The ash in crude glycerol was primarily sodium catalyst salts (96). During glycerol recovery, trace amounts of short- and medium-chain fatty acids were retained in the crude glycerol (106, 135). At the distillation temperatures, the free sodium hydroxide reacted with the fatty acids, forming short- and medium-chain soaps. Higher pH levels, due to the presence of more sodium hydroxide, resulted in greater soap formation. Sodium hydroxide also catalyzed glycerol polymerization to polyglycerol (136).

Many works have explored the distillation of the glycerol phase as a method for removing methanol (137). This technique operates based on boiling points. Two or more materials with different boiling points can be separated using vacuum distillation, and this concept was applied to glycerol purification. Before distillation, the glycerol was acidified (134). The success of vacuum distillations depends on temperature (T) and pressure (P). The crude glycerol was successfully distilled at 120-126 C and 4.0 x 10-1 to 4.0 x 10-2 mbar, producing glycerol 96.6% pure. The optimum pH for the distillation was less than five, which obviated foaming.

This technique is sensitive and must be monitored to avoid undesirable reactions. Three possible reactions can reduce the glycerol yield during distillation: polymerization, dehydration and oxidation. The polymerization of glycerol to polyglycerol occurs readily at high pH values, excess NaOH concentrations and high temperatures (>200 C) (136, 138). Glycerol dehydrates to acrolein (bp. 52C) at low pH (99, 139), that accumulates in the cold trap during distillation. In addition, glycerol can oxidize to glycerose, glyceraldehyde and dihydroxyacetone (140).

Recent Industrial Purification Processes

Recently, environmental issues have propelled the refinery industry to develop new technologies for glycerol purification. Many techniques are combined into a single step or a limited number of steps to enhance recovery and purification, e.g., soap splitting followed by salt and methanol removal. Some separation techniques have employed vacuums because of glycerol heat sensitivity (glycerol decomposes at 180 C) (119).

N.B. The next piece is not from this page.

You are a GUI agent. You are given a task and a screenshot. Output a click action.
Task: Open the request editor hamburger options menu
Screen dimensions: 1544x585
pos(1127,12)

As established methods, these following technologies may be used to further enhance the purity of glycerol after the soap splitting step: fractional distillation, ion exchange, adsorption, precipitation, extraction, crystallization and dialysis. The most common purification pathway, in sequential order, is soap splitting, combined methanol/water removal, fractional distillation, ion exchange (zeolite or resins) and adsorption (active carbon powder) (120, 131). Well-known companies manufacture glycerol purification equipments. For example, companies such as Desmetballestra and Buss-SMS Canzler market ion exchange equipments. Other chemical companies, such as Rohm & Haas and Lanxess, supply ion exchange granulates, whereas Norit Company supplies powder and granulated activated carbon as glycerol bleaching and decolorizing agents (119). Their activated carbon, with its large surface area and high porosity, adsorbs pigments and organic matter easily for large glycerol samples. Ion exchange applications may be performed by either a column or batch technique (129). In addition, higher capacity ion exchanges that will make high-purity glycerol production more facile are being developed.

Many glycerol refining plants exist today. Biodiesel-based glycerol is manufactured in various grades by treatment using single or multiple steps neutralization, heating, condensing, refluxing and distillation (31, 141). Purification of glycerol from biodiesel processing using the ion exchange resin Ambersep BD50 (142), is an effective and innovative process. The biodiesel industry generates a tremendous amount of crude glycerol that must be purified at minimum cost (14). For most applications in the food and pharmaceutical sectors, crude glycerol needs be purified to pharmaceutical grade (99.7%). This high-quality grade can be realized by employing a combination of techniques- e.g., heating, evaporation, splitting, decantation, adsorption and vacuum distillation (143). This combinatory process produces glycerol with a purity greater than 99.5% from typical crude glycerol. A flow diagram of typical glycerol purification is shown in Figure 5.

The Tennessee based EET Corporation patented a high efficiency electrodialysis process: the HEED technology to produce high-purity glycerol. This electrodialysis processing equipment is an economical solution for glycerol purification in the biodiesel and soap industries. By using EETs technology, crude glycerol from biodiesel and saponification processes can be refined to achieve the USP-grade quality requirement of 99.7% purity (144). Alternatively, lower-cost and intermediate-purity grades can be produced for direct use or chemical conversion into other compounds such as propylene glycol and ethylene glycol. In addition, EETs membrane-based technology avoids important problems associated with stand-alone evaporation and distillation, such as foaming, cross-contamination, corrosion, limited recovery and high costs in energy, maintenance and operation.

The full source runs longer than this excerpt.